In a letter posted online by National Review this week, the adviser, Douglas Holtz-Eakin, said Mr. McCain believed that the Constitution gave Mr. Bush the power to authorize the National Security Agency to monitor Americans’ international phone calls and e-mail without warrants, despite a 1978 federal statute that required court oversight of surveillance.
Mr. McCain believes that “neither the administration nor the telecoms need apologize for actions that most people, except for the A.C.L.U. and trial lawyers, understand were constitutional and appropriate in the wake of the attacks on Sept. 11, 2001,” Mr. Holtz-Eakin wrote. ...
Although a spokesman for Mr. McCain, the presumptive Republican presidential nominee, denied that the senator’s views on surveillance and executive power had shifted, legal specialists said the letter contrasted with statements Mr. McCain previously made about the limits of presidential power.

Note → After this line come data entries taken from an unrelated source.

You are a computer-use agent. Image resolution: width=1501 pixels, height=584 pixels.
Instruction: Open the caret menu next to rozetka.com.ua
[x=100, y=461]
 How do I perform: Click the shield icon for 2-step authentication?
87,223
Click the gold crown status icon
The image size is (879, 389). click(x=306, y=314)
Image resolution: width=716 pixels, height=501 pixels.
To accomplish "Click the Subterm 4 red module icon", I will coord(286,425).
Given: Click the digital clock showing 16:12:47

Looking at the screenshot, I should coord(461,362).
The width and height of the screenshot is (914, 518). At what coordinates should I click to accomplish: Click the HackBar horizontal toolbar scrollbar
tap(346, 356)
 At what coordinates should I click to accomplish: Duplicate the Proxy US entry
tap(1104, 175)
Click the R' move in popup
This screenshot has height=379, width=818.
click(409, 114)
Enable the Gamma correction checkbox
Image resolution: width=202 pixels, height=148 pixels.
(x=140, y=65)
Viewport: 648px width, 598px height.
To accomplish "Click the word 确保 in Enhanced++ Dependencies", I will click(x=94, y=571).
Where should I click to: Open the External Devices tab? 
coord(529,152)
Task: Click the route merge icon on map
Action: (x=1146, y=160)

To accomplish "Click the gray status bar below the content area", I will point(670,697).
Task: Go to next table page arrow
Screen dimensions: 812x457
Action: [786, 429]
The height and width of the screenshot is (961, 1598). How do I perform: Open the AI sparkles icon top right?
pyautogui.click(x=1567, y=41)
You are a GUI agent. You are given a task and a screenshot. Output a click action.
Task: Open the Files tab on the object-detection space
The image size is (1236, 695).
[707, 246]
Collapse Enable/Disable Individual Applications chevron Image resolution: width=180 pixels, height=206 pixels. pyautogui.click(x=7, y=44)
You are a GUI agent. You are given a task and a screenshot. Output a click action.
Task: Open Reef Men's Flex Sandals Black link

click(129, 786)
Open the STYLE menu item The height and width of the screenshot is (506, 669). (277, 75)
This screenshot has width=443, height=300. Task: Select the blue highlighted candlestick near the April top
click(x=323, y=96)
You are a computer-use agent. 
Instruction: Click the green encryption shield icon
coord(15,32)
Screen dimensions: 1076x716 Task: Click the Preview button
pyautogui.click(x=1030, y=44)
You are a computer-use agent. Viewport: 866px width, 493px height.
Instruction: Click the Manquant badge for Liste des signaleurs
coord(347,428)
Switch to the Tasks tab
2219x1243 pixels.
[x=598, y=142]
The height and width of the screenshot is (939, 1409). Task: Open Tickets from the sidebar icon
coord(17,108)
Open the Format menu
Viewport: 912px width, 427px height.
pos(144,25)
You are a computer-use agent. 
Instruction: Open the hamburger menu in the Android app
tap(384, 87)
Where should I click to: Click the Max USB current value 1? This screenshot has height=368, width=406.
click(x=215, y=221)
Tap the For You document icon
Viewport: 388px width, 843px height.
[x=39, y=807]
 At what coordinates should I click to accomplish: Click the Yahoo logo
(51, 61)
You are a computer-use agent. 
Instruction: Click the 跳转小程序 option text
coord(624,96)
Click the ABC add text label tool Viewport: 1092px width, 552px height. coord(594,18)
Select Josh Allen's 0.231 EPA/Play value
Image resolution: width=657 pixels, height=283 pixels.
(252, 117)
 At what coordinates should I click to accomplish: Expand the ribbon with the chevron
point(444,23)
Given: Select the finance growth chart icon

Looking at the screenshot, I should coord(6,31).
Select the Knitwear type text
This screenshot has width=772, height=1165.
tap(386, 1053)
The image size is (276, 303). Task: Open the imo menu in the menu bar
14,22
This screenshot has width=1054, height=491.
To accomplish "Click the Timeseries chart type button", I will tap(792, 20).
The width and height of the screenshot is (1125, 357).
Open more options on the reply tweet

In an interview about his views on the limits of executive power with The Boston Globe six months ago, Mr. McCain strongly suggested that if he became the next commander in chief, he would consider himself obligated to obey a statute restricting what he did in national security matters.
Mr. McCain was asked whether he believed that the president had constitutional power to conduct surveillance on American soil for national security purposes without a warrant, regardless of federal statutes.
He replied: “There are some areas where the statutes don’t apply, such as in the surveillance of overseas communications. Where they do apply, however, I think that presidents have the obligation to obey and enforce laws that are passed by Congress and signed into law by the president, no matter what the situation is.”